Serum levels of versican (cat no: SL1818Hu, detection range: 16-1000 pg/mL, sensitivity: 4.5 pg/mL; Sunlong, Hangzhou, China), biglycan (cat no: SL2244Hu, detection range: 0.08-4.0 ng/mL, sensitivity: 0.01 ng/mL; Sunlong, Hangzhou, China), IL-6 (cat no: 201-12-0091, detection range: 3-600 ng/L, sensitivity: 2.112 ng/L; Sunred, Shanghai, China), and high sensitivity C-reactive protein (hsCRP) (cat no: 201-12-1816, detection range: 0.15-40 ng/L, sensitivity: 0.112 ng/L; Sunred, Shanghai, China) were measured using commercial kits following the manufacturer’s directions. These commercial kits used antibody-coated plates and a sandwich ELISA method. Serum samples were applied onto these plates, followed by incubation following the kit procedure to allow the specific binding of the relevant molecules to the specific antibodies. Subsequent washing steps were conducted to remove unbound molecules, a second antibody with a chromogen was added and measurements were taken at 450 nm using an ELISA reader. The results were then calculated based on the standard curve included.

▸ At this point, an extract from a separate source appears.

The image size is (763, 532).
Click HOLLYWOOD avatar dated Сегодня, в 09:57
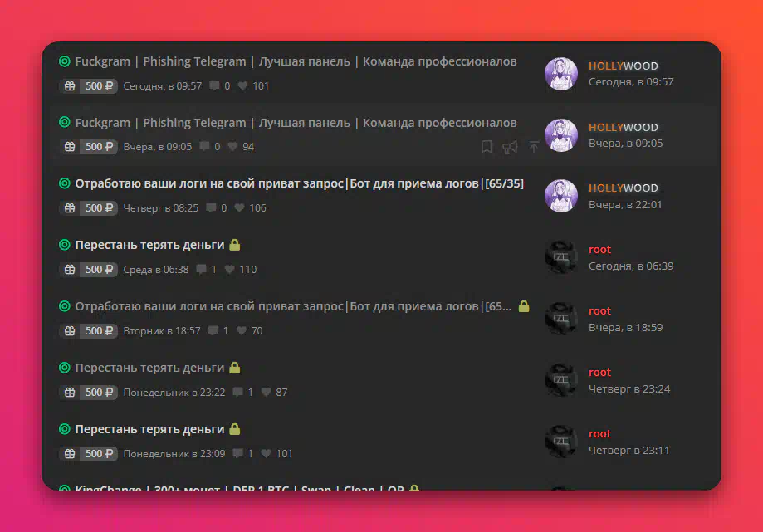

Hepatosteatosis was assessed by both US and MRI. US was performed in the supine position by an experienced radiologist using a Sonostar C5PL portable handheld ultrasound device (Sonostar Technologies Co. Ltd., Guangzhou, China). The definition of hepatosteatosis was based on the increased difference in echogenicity between the liver and kidney. The evaluation was categorized into no steatosis (grade 0), mild (grade 1), moderate (grade 2), and severe (grade 3) steatosis using a previously published ultrasound steatosis score (22, 23). MRI was conducted using a General Electric 3T Sigma Pioneer SW 29.0_R01_2034.a device (General Electric Company Neumann Way Cincinnati, OH 45215). The IDEAL-IQ sequence, a brief imaging protocol without contrast, was employed to obtain cross-sectional images encompassing the liver, spleen, and subcutaneous adipose tissue within the abdominal region. The acquired images were used to calculate the percentages of fat in the liver, spleen, and subcutaneous adipose tissue using the GE AW 4.7 version work station. The liver parenchyma was divided into nine segments and measurements were taken. In the segmental measurement technique, each segment of the liver was measured separately, and the average of the measurements was taken. In the global measurement technique, the entire liver parenchyma was measured in a single session (16).

Statement of Ethics

All procedures performed in studies involving human participants were in accordance with the ethical standards of the institutional and/or national research committee and with the 1964 Helsinki Declaration and its later amendments or comparable ethical standards. The study was approved by the Non-interventional Ethics Committee of Aydın Adnan Menderes University (ethics no: 2021/83, date: 24.06.2021). Informed consent in this study was taken from all participants.

Statistical Analysis

The statistical analysis of the data was conducted using the Statistical Package for Social Sciences, version 21 (IBM Corp., Armonk, NY, USA). The normality of continuous variables was assessed through descriptive statistics, skewness, kurtosis coefficients, histograms, and the Shapiro-Wilk test. Descriptive statistics are presented using counts, percentages, means, and standard deviations for normally distributed data, and medians, minimum, and maximum values for non-normally distributed data. For categorical variables, the chi-squared test was used in the statistical analysis. For independent group comparisons, if the data followed a normal distribution, the t-test was applied, and if not, the Mann-Whitney U test was used. Spearman correlation and receiver operator curve (ROC) analysis were used. The type 1 error level was set at 5%, and p values less than 0.05 were considered statistically significant.

Results

In total, 36 obese and 30 healthy children were included in the study. There were no significant differences between the obese and healthy groups in terms of age, gender, height, and DBP. However, obese individuals exhibited higher weight, BMI, SBP, waist circumference, triceps skinfold thickness, basal metabolic rate, and body fat percentage.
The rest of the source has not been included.